Prix unique du livre : favoriser les cartels au nom des consommateurs

Dans les librairies suisses, il n’est pas rare qu’un euro vaille 2 francs suisses, résultat des abus du cartel des diffuseurs qui profitent de l’exiguïté du marché suisse pour vendre leurs livres à des prix surfaits. Comme pour de nombreux produits de consommation, le prix des ouvrages s’explique par un marché sclérosé par des importateurs en situation de monopole.
Les partisans du prix unique refusent pourtant toute mise en perspective, arguant qu’un livre ne saurait être comparé à un grille-pains. C’est à la fois vrai et faux. C’est vrai car le livre est un objet culturel qui bénéficie à ce titre de multiples aides publiques (ce qui n’est pas le cas des grille-pains): encouragement à la lecture, financement d’ouvrages ou soutien à des manifestations sur le livre. C’est faux car le livre est aussi un produit de consommation. En tant qu’objet vendu dans un magasin, rien ne justifie de ne pas traiter le livre comme n’importe quel autre produit, en particulier en ce qui concerne son prix.
La nouvelle loi provoque malheureusement plus de dégâts qu’elle ne résout de problèmes. Au lieu de s’attaquer à la source du problème, à savoir le monopole, la réglementation proposée scelle la structure de marché actuelle. A la fois juge et partie, ce sont les diffuseurs qui définiront à l’avenir le prix réglementé de chaque ouvrage, la Confédération n’intervenant qu’en cas d’abus manifeste. D’un côté, on nous promet que les importateurs vont diminuer quasiment volontairement leurs marges et, de l’autre, on leur offre un sucre en cassant définitivement leur concurrence par l’interdiction des importations parallèles à des prix corrects, comme sur Internet, et des rabais de plus de 5 % que peuvent offrir les grandes surfaces.
En tant que consommateur, je souhaite que l’on renforce les pouvoirs de la COMCO pour lutter contre les abus de certains importateurs, et pas que dans le domaine du livre. Avec la nouvelle loi, on fait tout le contraire en bridant les seuls canaux de distribution parallèle. Le prix unique revient à obtenir la promesse des diffuseurs monopolistiques de limiter leurs appétits, en échange de quoi on tue leur concurrence principale. La seule chose dont je suis sûre avec le prix unique, c’est que les achats bons marchés d’aujourd’hui seront interdits demain.
En somme, la loi sur le prix de livre est une énième tentative d’enrayer les nouveaux modes de consommation par des moyens légaux. Internet change la donne et tous ceux qui ont voulu se battre contre ces évolutions se sont cassé les dents.

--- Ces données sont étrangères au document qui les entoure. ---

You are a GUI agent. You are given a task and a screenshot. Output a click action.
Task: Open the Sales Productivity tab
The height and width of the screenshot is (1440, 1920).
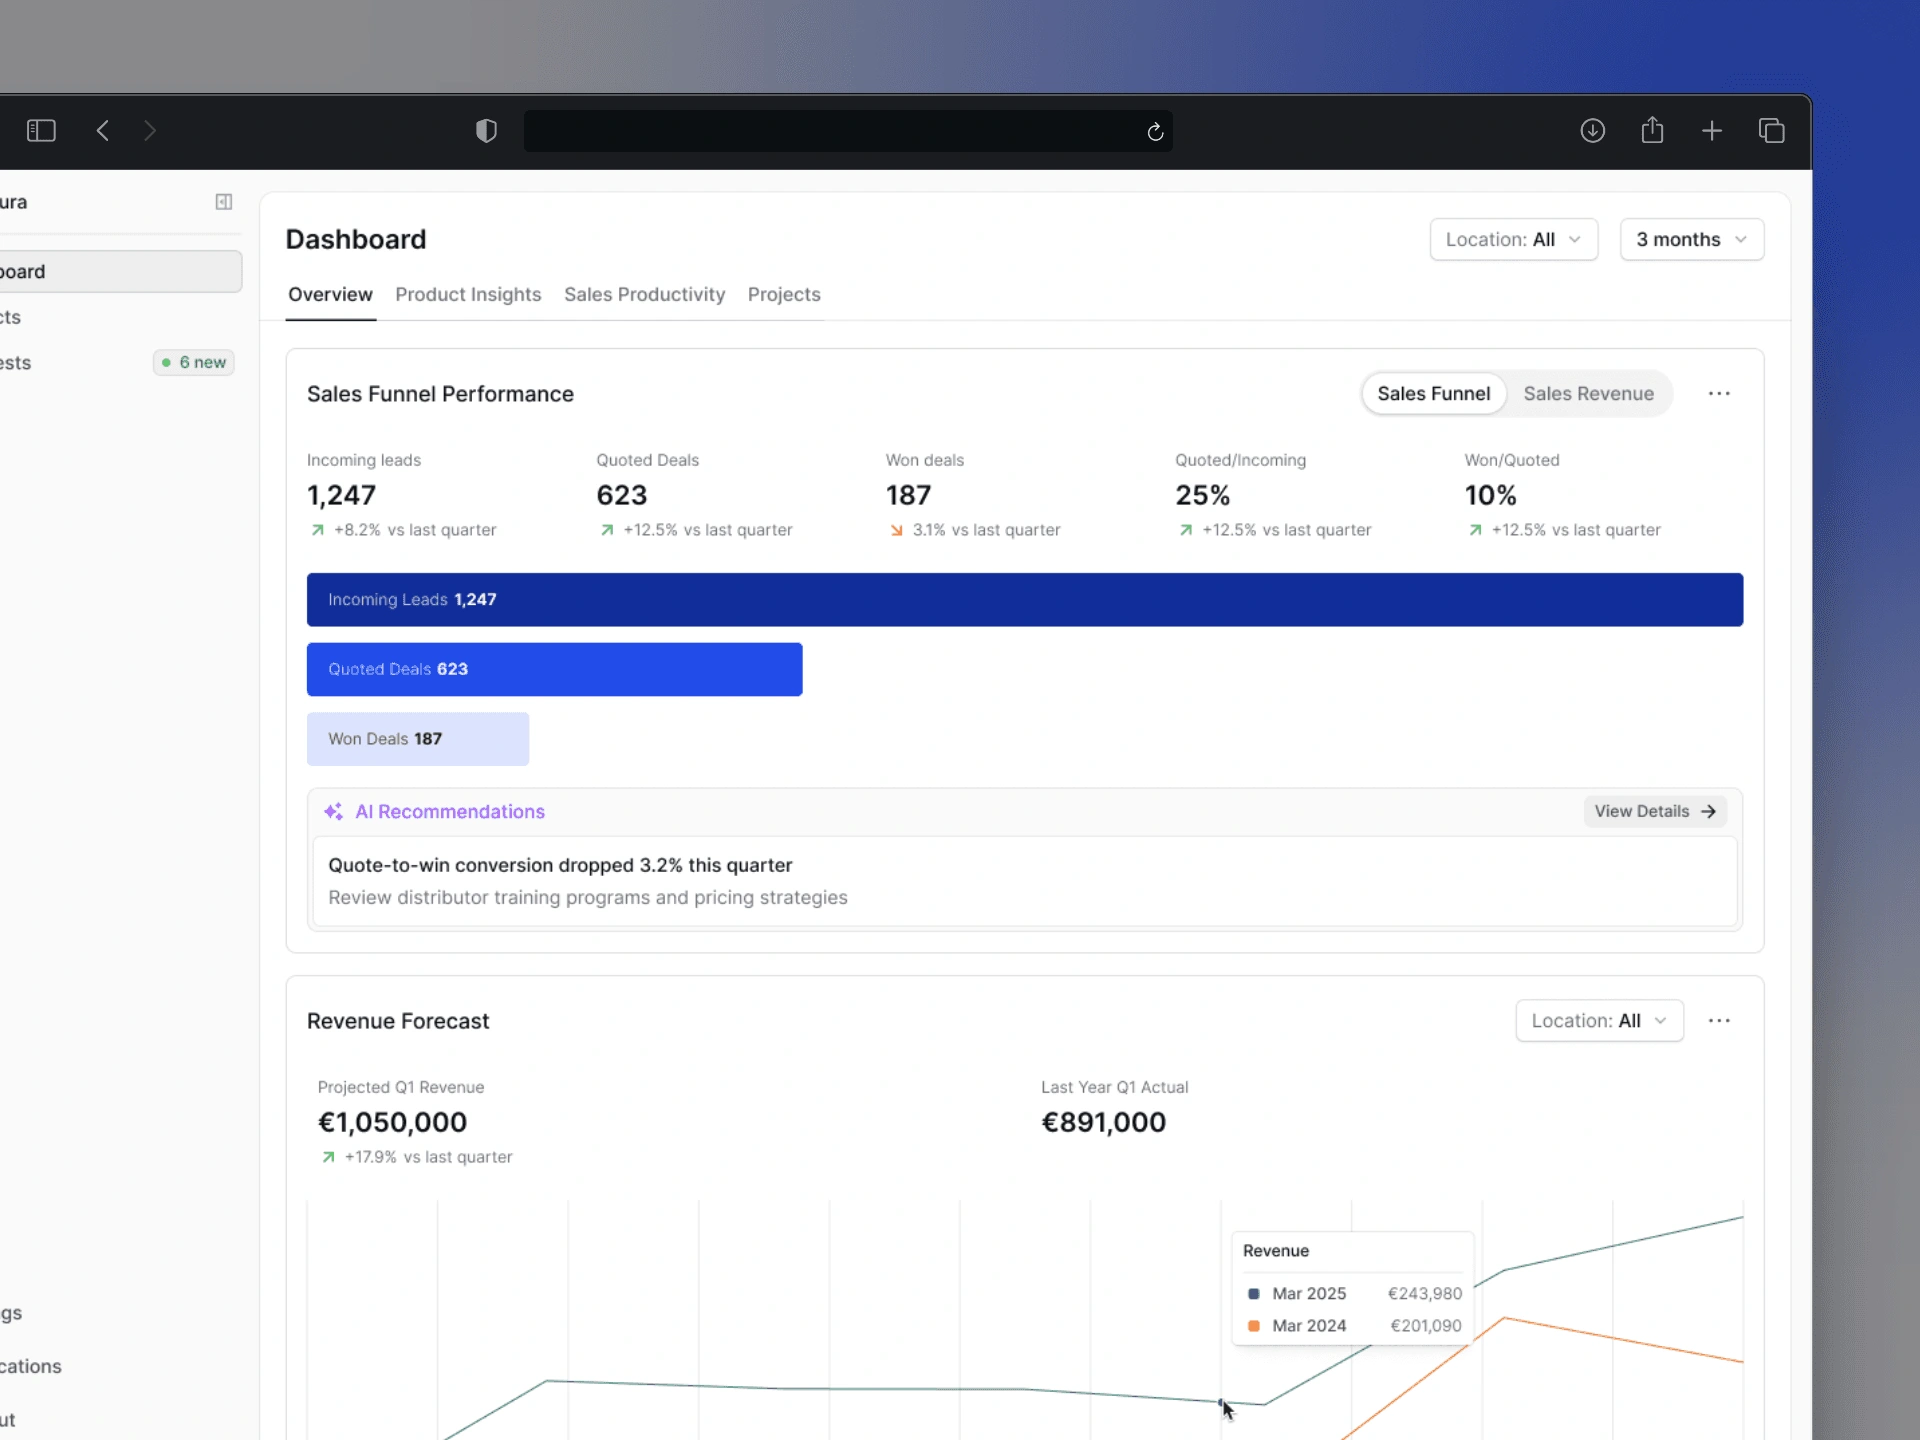tap(644, 295)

Les producteurs de musique ou de films ont compris trop tard que ce n’est pas par des réglementations qu’ils parviendraient à renouveler leur modèle. Je regrette que l’édition suive aujourd’hui la même voie. Prix unique ou pas, ils finiront par le payer très cher.
Publié dans la Tribune de Genève, le 7 juin 2011
Référendum contre le prix unique du livre

Commentaires

2 Comments

  1. Très juste. Cette accommodation d’une politique cartellaire, voire ce scellé de cette même politique, ne fera que des dégâts aux librairies suisses qui s’accommodant de leur situation de rentier (quoique tout à fait relative vu la position dominante que possède les distributeurs) au lieu de se renouveler (en se spécialisant dans certains types d’ouvrage par exemple, marché où même une petite libraire peut être tout à fait compétitive).
    Mais enfin, on nous a sorti toutes les absurdités économiques possible sur ce prix du livre et vivement que le référendum sur le prix du livre aboutisse pour corriger ce non sens.